New Jersey has both a Federally Facilitated Marketplace and Medicaid Expansion. In the most recent open enrollment period, 288,573 individuals selected health plans through the Marketplace. An additional 440,000 individuals have enrolled through Medicaid expansion. It is unclear why people that are eligible for these programs remain uninsured.

It has not been previously studied if there are significant geographic clusters of the uninsured in New Jersey. Research has indicated significant clusters of the uninsured in rural areas of Alaska. I selected New Jersey because it is more similar to other states than Alaska, and it has an active group of community organizations working to enroll the uninsured.

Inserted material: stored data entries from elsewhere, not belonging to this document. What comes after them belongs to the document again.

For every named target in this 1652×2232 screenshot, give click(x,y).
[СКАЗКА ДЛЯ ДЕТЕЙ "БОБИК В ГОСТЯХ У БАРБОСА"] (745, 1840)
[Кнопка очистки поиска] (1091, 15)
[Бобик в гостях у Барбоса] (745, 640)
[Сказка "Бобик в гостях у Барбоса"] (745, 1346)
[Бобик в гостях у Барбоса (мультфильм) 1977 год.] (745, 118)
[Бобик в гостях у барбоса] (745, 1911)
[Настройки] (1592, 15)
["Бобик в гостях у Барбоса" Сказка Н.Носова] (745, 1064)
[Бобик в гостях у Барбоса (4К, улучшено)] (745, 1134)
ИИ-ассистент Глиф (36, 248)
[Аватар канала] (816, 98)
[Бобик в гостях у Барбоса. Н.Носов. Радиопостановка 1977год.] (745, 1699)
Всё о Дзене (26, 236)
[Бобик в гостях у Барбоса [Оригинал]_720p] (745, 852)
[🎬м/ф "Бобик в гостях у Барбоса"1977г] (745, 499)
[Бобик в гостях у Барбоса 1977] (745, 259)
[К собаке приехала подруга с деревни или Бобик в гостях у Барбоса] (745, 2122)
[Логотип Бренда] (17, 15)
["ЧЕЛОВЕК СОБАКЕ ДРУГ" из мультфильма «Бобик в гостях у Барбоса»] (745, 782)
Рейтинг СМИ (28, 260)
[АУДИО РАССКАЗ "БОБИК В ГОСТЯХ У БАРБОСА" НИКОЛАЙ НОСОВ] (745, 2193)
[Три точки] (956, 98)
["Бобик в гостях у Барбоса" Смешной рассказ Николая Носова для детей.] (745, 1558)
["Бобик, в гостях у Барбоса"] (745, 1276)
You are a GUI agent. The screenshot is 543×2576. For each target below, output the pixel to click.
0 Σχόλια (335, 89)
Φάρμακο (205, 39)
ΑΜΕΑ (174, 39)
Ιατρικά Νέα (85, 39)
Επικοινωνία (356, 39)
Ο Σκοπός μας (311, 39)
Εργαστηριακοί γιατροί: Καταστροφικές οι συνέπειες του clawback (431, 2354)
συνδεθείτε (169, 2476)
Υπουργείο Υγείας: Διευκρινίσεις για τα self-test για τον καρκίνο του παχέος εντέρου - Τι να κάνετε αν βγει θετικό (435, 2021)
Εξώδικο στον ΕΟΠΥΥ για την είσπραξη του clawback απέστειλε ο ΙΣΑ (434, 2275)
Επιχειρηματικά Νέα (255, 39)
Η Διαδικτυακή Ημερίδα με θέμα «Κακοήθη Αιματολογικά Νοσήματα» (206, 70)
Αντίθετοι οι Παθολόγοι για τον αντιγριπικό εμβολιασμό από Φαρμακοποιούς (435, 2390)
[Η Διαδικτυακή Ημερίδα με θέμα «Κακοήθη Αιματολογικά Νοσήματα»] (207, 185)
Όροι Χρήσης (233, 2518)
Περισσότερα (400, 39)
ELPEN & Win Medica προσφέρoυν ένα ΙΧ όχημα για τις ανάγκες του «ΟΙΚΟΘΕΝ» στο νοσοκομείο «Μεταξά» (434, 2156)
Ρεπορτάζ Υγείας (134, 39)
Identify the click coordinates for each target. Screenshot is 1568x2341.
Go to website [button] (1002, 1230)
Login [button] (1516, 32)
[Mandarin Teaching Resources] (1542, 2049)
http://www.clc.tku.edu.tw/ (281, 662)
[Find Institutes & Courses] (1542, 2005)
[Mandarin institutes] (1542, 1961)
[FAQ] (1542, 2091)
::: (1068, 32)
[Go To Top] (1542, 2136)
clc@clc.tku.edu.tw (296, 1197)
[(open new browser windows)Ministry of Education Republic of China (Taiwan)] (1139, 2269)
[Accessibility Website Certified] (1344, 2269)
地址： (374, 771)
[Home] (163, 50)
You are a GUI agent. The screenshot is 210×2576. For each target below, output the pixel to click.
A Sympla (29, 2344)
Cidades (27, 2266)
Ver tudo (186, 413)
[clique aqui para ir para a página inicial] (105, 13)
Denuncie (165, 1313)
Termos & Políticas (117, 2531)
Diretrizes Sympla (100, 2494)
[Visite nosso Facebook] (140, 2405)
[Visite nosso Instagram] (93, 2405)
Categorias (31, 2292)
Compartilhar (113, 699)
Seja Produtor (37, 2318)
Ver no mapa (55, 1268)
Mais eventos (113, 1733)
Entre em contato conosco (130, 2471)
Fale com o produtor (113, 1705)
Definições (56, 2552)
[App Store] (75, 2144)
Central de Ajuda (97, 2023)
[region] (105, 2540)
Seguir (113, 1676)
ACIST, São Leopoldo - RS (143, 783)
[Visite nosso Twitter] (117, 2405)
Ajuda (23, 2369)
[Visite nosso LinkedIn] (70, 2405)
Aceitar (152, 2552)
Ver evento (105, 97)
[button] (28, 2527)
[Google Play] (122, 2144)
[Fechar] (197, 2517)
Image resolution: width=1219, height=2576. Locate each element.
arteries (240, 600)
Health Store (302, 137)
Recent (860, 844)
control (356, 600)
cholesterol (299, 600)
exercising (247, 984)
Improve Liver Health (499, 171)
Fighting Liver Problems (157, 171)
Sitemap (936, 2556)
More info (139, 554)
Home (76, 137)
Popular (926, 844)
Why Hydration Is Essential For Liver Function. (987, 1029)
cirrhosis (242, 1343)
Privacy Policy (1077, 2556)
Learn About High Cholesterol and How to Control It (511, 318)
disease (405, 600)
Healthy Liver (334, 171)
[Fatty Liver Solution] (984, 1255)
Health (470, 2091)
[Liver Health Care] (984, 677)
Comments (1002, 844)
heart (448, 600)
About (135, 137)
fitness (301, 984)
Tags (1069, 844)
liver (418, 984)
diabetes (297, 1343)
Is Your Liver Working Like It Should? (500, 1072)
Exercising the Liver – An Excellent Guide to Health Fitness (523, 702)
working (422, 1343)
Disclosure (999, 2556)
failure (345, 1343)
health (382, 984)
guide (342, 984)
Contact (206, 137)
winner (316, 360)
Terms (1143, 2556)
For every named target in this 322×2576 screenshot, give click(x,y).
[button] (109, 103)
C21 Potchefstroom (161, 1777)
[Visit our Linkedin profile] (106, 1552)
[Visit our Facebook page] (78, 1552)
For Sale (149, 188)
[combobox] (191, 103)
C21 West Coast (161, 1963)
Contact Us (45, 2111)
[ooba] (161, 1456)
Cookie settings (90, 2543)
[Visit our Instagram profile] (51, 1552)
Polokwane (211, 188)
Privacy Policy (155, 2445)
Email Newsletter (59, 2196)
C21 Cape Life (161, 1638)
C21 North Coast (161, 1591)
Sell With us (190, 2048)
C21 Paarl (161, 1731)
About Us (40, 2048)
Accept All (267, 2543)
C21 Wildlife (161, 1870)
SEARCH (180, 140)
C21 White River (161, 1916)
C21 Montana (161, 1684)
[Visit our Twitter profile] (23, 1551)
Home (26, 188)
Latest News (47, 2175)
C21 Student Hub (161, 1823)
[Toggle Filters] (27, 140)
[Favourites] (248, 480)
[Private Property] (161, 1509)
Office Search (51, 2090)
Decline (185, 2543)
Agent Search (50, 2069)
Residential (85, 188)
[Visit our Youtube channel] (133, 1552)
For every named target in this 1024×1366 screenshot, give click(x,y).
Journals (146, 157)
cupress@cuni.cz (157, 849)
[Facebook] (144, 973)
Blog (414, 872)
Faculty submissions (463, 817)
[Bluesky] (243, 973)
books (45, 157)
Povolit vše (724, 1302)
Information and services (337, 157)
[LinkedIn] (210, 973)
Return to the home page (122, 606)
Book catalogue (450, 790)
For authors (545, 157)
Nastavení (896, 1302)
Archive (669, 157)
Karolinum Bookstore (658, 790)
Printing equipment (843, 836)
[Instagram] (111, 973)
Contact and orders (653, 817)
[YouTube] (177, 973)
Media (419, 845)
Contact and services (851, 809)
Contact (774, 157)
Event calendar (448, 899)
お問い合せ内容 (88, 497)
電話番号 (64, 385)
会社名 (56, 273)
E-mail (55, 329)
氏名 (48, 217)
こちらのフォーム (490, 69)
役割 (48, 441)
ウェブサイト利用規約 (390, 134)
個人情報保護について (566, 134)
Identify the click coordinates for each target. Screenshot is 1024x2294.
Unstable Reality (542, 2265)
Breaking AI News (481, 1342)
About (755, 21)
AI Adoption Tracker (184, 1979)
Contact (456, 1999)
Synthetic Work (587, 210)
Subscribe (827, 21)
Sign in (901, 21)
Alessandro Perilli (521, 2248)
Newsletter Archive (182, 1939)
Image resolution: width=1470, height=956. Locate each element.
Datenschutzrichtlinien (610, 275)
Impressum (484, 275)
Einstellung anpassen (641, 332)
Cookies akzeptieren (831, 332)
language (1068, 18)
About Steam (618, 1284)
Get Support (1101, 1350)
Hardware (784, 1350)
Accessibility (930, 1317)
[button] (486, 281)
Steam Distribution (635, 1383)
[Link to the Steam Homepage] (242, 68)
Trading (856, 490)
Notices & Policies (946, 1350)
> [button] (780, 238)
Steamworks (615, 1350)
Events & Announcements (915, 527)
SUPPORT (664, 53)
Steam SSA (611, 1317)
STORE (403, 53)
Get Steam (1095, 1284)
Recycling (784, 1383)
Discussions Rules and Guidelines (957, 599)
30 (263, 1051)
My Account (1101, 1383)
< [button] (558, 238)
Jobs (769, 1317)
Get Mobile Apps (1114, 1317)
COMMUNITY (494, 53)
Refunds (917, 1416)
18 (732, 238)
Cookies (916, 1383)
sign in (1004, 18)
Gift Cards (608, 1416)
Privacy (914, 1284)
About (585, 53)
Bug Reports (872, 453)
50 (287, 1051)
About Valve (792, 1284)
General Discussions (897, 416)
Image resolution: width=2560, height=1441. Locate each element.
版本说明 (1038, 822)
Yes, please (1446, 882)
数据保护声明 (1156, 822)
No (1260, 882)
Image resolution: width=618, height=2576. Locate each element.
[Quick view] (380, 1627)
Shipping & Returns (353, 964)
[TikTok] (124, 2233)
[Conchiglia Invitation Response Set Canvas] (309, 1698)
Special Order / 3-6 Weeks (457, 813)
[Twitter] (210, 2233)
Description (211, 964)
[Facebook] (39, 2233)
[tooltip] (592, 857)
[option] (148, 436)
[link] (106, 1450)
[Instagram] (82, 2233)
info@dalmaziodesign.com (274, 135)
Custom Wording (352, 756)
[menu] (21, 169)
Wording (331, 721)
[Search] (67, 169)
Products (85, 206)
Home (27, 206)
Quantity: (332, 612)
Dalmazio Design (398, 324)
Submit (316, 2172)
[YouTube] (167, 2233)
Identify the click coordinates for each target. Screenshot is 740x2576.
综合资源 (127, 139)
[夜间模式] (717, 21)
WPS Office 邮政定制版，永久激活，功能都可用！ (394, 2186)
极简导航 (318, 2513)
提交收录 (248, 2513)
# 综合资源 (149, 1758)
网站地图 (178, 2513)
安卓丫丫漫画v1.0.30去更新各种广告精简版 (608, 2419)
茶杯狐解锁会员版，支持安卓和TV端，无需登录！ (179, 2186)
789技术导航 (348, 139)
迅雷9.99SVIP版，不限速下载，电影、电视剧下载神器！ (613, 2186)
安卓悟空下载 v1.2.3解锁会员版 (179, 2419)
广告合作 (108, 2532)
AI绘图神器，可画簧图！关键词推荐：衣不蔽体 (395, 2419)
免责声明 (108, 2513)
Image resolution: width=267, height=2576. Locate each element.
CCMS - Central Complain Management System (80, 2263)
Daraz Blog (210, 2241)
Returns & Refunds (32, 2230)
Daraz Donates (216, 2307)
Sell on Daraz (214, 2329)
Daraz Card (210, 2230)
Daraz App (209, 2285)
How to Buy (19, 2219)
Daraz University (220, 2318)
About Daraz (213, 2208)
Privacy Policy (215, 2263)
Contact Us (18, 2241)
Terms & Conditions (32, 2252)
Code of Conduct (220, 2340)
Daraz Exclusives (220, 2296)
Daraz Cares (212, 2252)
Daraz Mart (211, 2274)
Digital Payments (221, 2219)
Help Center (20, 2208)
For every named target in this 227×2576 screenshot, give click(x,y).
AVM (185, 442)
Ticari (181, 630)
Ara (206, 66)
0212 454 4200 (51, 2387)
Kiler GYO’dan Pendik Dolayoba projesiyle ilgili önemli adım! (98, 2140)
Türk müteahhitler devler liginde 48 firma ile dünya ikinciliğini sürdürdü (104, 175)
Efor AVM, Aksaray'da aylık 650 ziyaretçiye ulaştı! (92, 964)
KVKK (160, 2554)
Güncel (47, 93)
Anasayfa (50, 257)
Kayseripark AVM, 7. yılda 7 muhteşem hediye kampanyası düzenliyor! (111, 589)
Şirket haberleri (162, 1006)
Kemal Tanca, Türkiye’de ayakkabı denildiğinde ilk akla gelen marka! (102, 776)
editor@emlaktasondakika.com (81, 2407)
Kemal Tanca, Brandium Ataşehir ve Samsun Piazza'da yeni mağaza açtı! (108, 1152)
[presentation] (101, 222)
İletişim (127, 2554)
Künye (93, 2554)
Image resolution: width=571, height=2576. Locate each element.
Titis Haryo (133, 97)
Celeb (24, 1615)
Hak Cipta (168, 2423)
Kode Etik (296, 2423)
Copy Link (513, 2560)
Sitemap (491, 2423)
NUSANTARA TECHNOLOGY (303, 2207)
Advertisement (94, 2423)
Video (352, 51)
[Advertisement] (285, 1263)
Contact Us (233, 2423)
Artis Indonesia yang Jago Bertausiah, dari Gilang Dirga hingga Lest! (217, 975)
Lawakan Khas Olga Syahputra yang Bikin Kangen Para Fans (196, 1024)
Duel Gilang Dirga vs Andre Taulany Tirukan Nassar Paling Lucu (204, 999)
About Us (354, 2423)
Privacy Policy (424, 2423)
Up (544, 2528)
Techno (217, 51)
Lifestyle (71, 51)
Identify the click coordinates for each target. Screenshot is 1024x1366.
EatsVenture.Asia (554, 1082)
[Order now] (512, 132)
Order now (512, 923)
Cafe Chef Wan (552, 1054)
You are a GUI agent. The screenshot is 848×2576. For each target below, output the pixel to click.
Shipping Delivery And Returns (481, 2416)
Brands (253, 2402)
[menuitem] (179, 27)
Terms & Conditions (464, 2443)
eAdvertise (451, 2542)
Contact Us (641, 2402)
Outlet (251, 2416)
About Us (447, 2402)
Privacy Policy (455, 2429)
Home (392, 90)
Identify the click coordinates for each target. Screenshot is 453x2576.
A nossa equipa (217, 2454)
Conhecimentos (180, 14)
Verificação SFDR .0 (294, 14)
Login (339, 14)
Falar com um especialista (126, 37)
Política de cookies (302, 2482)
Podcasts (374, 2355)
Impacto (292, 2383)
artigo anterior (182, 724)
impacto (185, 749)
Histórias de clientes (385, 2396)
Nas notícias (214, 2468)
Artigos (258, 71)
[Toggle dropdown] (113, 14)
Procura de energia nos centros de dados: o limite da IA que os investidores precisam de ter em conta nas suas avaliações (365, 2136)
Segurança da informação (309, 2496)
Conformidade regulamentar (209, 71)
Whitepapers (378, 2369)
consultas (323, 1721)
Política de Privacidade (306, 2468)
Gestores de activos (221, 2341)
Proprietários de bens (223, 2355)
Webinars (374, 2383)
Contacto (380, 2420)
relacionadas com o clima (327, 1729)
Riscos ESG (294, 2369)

Methods: Data and samples: I used the 2014 American Community Survey estimates for the uninsured. It was calculated that there were 973,397 individuals between the ages of 18 to 64 who remained uninsured in New Jersey.

Measures: I first mapped the rate of the uninsured by census tract via QGIS software. Upon visual indication of geographic clustering, I used GeoDa to create a Queens Contiguity Matrix of the second order. I then remapped the census tracts by rates of the uninsured to confirm if the clustering was significant.

Results: Uninsured rates vary greatly across New Jersey by census tract (from 0 to 50%). Some of the highest concentrations of the uninsured are in urban areas. A spatial analysis showed that there was a significant clustering of census tracts with high rates of the uninsured. This was most dominant in the northern part of the state near major cities. Unexpectedly, there was also a much wider phenomenon of clustering of census tracts with low rates of the uninsured. The majority of Central New Jersey, as well as Northern areas away from major cities, had census tracts that clustered by low rates of the uninsured. The southern part of the state was the largest area without significant clustering.

Conclusions and Implications: My findings indicate that there is a geographic clustering of the uninsured in New Jersey. Both Central New Jersey and Northern areas away from urban centers that clustered by low rates of the uninsured are predominantly suburban. This clustering may indicate that the majority of people there have access to information about their enrollment options.  However, Northern urban areas of the state where census tracts cluster by high rates of the uninsured may indicate that people who reside there do not have adequate access to information about their coverage options. Understanding these two geographic clustering phenomena better can inform outreach and enrollment strategies for community organizations.